Most internal combustion engines found in cars and trucks require an electric motor to get started. The purpose of this starter motor is to rotate the engine until the internal combustion process can take over. Since these electric motors often take several hundred amperes to operate, it is necessary to isolate the starter circuit from the ignition key. This is one of the primary uses of a starter solenoid.


A solenoid is an electrical component that consists of a metal slug with a coil wound around it. When the coil receives electricity, a magnetic field is generated and the core is forced to move. This action is used in a starter solenoid to act as a sort of relay. These solenoids are typically connected to battery voltage on one side and a starter motor on the other, and are activated by a switch. When the switch is turned, the solenoid engages and provides battery voltage directly to the starter.

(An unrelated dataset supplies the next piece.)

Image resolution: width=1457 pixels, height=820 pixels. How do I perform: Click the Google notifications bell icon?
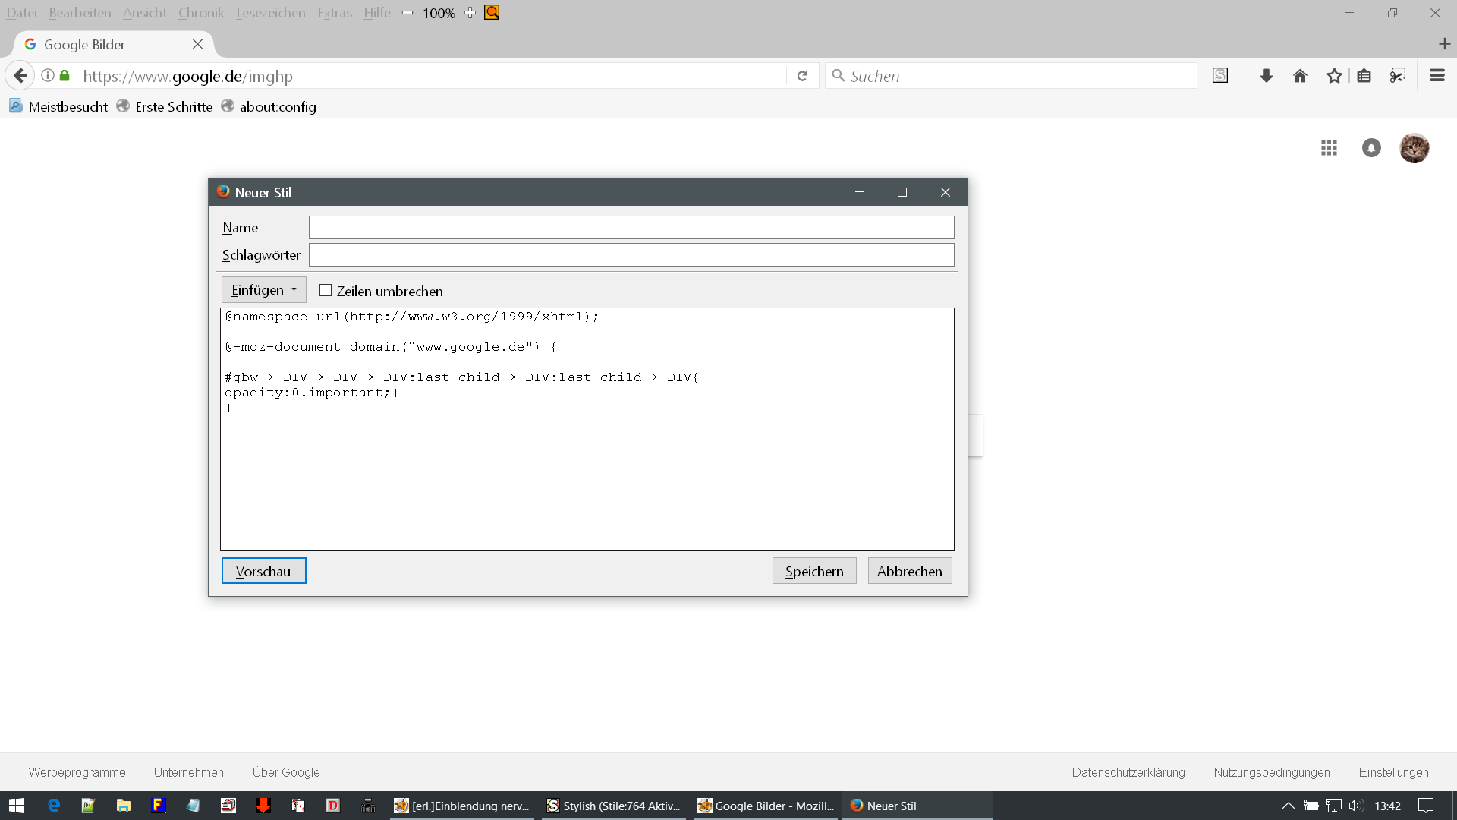1371,148
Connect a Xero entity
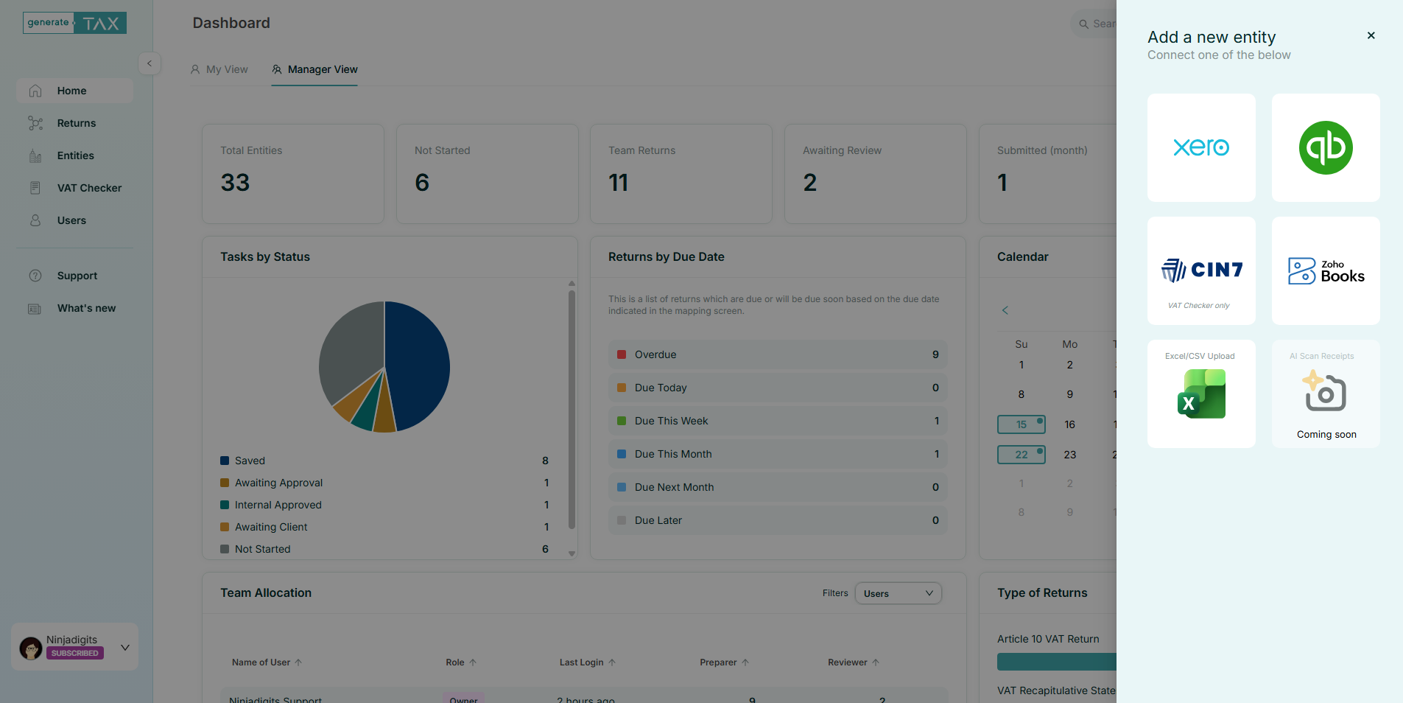This screenshot has width=1403, height=703. pyautogui.click(x=1200, y=147)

When starter solenoids are installed directly on starter motors, they often perform another useful action. The linear movement of the solenoid core can be used to move the starter gear, causing it to engage the flywheel. If the starter solenoid is not installed directly on the motor, then some other method needs to be used to perform this action. In most cases that involves a separate solenoid, the starter gear shaft will have a helical groove. This causes the rotational movement of the starter shaft to force the gear into place instead of the linear motion of a solenoid.

In applications where solenoids are separate components, they are typically simple to replace. These solenoids are usually installed somewhere in the engine compartment, and typically have four electrical connections. Integrated starter solenoids are usually more difficult to reach, and when they fail it is common to replace or rebuild the entire starter. In both cases, it is necessary to disconnect the battery before attempting to work on the solenoid, since they have live connections that can easily short circuit during a repair operation.